4.6 Before starting to catalogue documenting the process

The end point of the whole system should be a document containing all the decisions relating to the final database. Depending on the environment, this document will have different names. Computer scientists call them data dictionaries [13], while information specialists, especially in a semantic web environment, refer to them as metadata registries [49]. Other names include systems catalogues, glossaries, and database manuals. But whatever the name, this document must be a tool that helps collections managers to enter the data, property by property, keeping doubts to a minimum and in the simplest possible way, without the need for a potentially overwhelming level of technical knowledge. For example, in a field in which users must enter URIs that facilitate subsequent semantic enrichment, we do not need to explain in detail what this enrichment is, but we do need to explain how we want them to enter the data.
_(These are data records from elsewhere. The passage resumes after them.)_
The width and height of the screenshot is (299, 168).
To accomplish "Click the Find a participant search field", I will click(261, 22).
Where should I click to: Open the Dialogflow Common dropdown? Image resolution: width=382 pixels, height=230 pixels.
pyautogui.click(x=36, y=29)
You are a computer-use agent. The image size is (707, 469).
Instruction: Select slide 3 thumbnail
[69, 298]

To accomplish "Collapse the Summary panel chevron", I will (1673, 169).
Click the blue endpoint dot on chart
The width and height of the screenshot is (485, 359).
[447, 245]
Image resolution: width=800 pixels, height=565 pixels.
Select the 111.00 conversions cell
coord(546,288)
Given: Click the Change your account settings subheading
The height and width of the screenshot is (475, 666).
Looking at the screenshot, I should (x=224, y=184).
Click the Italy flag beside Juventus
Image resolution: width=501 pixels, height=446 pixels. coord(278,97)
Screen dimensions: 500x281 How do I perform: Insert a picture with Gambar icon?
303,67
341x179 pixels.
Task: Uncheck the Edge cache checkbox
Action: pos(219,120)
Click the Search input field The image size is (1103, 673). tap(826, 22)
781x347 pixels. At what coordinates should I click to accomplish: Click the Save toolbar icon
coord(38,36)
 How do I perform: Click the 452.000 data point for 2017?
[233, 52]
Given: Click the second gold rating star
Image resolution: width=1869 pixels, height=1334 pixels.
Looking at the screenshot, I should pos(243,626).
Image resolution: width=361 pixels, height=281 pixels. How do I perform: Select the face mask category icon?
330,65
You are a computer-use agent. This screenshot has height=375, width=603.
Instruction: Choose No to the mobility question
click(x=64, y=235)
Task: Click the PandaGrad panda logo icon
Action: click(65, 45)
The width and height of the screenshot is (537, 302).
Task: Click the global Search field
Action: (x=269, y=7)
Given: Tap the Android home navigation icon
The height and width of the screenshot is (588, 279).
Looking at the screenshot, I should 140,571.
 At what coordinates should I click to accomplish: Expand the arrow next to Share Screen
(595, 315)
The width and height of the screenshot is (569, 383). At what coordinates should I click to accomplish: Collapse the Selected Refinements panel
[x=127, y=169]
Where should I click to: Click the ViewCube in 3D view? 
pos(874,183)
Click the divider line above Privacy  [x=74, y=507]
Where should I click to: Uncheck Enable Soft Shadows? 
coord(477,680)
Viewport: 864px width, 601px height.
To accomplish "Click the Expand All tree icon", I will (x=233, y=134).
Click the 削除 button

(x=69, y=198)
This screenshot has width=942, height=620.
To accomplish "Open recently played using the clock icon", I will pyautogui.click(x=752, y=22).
We propose a data registry/dictionary model based on ISO 11179 -2013 [23], a standard that supports the development of metadata registries and is accompanied by some extreme elements of Coronel and Morris’ data dictionary [13]. Table 3 presents an example of this.

Table 3 Data dictionary

4.7 Summary of the work methodology

See Fig. 7.

Fig. 7
figure 7

Summary of procedures for non-museum university collections

5 Conclusion

The proposal for the documentation of university heritage outlined in this article is designed to respond to the following unquestionable facts:

  • The metadata must be of high quality.

  • The metadata must comply with the FAIR principles.

  • There are numerous tools and standards for quality metadata, but they are often sectorial in nature.

  • University heritage is highly interdisciplinary.

  • The people in charge of most university collections work part-time and need simple and very targeted systems.

Consequently, we propose the creation of an application profile based on Dublin Core, the most widely used of the structural interchange standards, while preserving elements of the CIDOC CRM conceptual model, which will become properties of this profile. We also propose the use of value and content standards specific to the sector to populate the properties that make up the profile.

We believe that our proposal allows these professionals to work part-time but does not prevent full-time library and archive professionals from submitting their records to the central heritage system.

To manage this system, we propose the creation of a steering committee made up of various university professionals under the direction of the relevant vice-rectorate. Decisions on metadata should be left in the hands of information professionals, be they librarians, archivists, or professors in the university's information science faculties. The composition of the steering committee and its functions should probably be set out in the regulations of the university's heritage unit as a way of consolidating its existence.

We believe that our proposal, summarised in point 4.7, offers a sustainable approach to the documentation of university collections, although it only focuses on one specific type of heritage, a limitation that will need to be addressed in subsequent studies.

6 Proposals for the future

Although this paper focuses mainly on tangible cultural heritage, it acknowledges that there are other types of heritage that need to be looked at in greater depth. For example, as far as natural science collections are concerned, Darwin Core could be a suitable system for zoological and botanical collections (many of which already collaborate with GBIF), but further study is necessary to identify the right system for geosciences and other natural sciences. A more in-depth study would therefore be needed to determine whether a common application profile could be used for all natural science fields.

Human heritage is a more complex question. This type of heritage is not defined by UNESCO and has been discussed mainly in the field of tourism. Research on how to deal with this type of heritage is still in its infancy, as it is difficult to adapt it to standard scientific criteria. It is worth considering, however, that the analysis would probably have to start with metadata standards that collect biographical data on people, such as Schema.org's Person (or its predecessor, FOAF), ISAAR CPF, or CDWA's Person/Corporate Body Authority.